> _Information supplied_:
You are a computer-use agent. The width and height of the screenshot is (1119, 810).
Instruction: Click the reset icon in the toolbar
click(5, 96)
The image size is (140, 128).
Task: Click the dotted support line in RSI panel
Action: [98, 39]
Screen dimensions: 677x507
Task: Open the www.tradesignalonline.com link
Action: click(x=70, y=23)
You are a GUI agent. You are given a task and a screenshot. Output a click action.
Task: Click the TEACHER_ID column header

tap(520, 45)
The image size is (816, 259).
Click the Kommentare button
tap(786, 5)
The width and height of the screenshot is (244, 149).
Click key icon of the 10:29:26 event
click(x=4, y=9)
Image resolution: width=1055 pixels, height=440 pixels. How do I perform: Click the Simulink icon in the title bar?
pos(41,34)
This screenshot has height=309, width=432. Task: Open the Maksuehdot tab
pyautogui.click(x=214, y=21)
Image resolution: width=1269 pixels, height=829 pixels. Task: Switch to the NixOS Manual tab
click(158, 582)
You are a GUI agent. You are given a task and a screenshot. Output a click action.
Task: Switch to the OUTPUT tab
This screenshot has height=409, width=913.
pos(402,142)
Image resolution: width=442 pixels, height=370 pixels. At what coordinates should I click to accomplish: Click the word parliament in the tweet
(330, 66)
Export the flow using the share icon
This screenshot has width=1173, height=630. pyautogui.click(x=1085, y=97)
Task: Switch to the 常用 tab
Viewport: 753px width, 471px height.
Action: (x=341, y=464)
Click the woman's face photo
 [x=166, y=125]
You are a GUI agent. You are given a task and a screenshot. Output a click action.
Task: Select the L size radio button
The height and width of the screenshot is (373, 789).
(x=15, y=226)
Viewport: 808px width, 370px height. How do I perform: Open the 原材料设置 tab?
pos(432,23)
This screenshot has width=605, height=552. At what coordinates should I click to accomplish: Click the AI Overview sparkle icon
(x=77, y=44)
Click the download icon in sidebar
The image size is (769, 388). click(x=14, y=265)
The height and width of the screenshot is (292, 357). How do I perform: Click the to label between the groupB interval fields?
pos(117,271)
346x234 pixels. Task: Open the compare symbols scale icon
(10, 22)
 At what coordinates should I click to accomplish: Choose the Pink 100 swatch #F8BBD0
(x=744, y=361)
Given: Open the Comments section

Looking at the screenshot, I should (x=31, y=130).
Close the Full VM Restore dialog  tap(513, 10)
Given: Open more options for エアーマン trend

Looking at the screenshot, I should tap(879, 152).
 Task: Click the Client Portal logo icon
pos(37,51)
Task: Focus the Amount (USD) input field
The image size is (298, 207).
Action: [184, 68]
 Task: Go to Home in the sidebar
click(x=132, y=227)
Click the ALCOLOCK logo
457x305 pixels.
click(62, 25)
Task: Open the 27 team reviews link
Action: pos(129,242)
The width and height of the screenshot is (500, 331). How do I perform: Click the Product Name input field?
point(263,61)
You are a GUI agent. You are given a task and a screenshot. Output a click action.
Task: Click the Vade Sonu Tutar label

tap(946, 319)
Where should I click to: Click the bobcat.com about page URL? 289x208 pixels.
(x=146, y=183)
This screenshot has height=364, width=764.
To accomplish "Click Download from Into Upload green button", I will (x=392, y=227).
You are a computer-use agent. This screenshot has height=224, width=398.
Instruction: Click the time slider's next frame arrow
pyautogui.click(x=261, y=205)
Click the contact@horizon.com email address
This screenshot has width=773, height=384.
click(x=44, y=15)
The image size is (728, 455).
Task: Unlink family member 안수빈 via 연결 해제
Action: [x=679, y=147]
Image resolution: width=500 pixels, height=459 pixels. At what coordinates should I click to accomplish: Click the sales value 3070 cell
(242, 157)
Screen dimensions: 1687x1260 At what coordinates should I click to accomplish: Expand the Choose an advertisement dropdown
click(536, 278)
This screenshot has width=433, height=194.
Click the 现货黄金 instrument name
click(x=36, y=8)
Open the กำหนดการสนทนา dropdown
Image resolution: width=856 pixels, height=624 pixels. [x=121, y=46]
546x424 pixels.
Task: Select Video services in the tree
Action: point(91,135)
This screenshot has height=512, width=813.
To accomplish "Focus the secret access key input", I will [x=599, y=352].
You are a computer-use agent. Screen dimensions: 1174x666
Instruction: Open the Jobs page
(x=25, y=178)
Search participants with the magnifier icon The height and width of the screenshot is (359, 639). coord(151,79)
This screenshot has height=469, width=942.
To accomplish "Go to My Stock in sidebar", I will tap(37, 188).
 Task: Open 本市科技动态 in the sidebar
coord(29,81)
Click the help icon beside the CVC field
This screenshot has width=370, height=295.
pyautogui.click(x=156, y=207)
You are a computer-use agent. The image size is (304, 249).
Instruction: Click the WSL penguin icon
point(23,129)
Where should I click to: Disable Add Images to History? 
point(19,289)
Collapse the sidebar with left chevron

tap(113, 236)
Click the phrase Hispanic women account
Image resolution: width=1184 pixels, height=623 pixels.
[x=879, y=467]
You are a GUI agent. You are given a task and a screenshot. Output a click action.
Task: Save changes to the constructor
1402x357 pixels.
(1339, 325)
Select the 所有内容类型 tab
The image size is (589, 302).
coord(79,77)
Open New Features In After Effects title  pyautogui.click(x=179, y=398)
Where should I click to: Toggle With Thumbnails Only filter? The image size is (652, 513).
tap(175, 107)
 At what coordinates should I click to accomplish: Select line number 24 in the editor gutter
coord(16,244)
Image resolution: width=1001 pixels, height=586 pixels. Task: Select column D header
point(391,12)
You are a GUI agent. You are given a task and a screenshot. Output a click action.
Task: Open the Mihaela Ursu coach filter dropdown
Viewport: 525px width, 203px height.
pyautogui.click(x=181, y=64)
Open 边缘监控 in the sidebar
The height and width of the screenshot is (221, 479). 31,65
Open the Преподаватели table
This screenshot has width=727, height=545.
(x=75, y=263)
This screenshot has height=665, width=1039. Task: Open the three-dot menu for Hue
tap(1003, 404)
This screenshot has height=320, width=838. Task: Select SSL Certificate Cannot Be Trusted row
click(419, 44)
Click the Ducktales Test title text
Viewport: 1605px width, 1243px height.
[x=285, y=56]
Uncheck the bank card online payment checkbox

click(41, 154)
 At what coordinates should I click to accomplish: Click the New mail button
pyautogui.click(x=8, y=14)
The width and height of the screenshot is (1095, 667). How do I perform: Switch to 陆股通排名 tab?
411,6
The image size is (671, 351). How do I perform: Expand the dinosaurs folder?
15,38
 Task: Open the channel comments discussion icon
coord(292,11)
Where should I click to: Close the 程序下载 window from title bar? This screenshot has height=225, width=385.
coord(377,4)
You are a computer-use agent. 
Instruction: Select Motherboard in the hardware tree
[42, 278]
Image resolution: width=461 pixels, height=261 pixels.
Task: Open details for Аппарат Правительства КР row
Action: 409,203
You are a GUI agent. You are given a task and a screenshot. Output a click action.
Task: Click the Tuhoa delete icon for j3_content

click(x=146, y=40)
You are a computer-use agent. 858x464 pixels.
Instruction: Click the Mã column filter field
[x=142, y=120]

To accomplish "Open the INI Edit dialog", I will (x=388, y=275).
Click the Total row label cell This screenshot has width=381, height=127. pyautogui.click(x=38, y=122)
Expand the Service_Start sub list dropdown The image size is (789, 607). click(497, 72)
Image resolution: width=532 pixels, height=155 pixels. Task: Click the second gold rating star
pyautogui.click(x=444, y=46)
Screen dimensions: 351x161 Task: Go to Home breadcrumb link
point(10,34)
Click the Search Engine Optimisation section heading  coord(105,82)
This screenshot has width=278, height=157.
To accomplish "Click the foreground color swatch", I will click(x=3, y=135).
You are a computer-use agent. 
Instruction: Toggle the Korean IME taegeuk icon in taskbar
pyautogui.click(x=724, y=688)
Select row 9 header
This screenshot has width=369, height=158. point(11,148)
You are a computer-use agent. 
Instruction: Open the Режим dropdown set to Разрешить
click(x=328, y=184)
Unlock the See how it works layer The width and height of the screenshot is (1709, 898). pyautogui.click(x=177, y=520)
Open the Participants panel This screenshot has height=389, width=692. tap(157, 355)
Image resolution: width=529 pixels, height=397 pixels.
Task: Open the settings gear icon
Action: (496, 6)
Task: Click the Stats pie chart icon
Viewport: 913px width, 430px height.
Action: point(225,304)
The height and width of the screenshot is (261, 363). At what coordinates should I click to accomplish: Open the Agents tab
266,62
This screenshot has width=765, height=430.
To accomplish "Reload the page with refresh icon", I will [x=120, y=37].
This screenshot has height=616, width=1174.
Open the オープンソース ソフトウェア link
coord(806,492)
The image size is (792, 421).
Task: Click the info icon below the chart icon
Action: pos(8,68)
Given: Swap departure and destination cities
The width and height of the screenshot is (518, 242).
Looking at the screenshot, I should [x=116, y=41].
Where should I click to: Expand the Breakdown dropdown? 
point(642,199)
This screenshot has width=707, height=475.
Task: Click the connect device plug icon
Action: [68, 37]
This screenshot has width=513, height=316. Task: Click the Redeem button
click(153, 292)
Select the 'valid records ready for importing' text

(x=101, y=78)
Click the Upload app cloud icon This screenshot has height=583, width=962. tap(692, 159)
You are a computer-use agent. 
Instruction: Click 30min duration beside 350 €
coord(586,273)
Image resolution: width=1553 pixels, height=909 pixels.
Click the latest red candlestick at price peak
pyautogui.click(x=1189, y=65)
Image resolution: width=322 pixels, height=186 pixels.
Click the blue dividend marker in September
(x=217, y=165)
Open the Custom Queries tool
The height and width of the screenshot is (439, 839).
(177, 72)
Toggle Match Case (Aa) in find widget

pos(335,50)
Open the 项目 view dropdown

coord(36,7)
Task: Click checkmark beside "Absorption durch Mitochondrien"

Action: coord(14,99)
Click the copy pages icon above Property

> _Directions for this task_: Every line from the line containing "At what coordinates should I click to accomplish: Choose" through the line containing "Close the Full" in the records above must be retyped exactly. Leave out the rest.

> _Solved exercise_:
 At what coordinates should I click to accomplish: Choose the Pink 100 swatch #F8BBD0
(x=744, y=361)
Given: Open the Comments section

Looking at the screenshot, I should (x=31, y=130).
Close the Full VM Restore dialog  tap(513, 10)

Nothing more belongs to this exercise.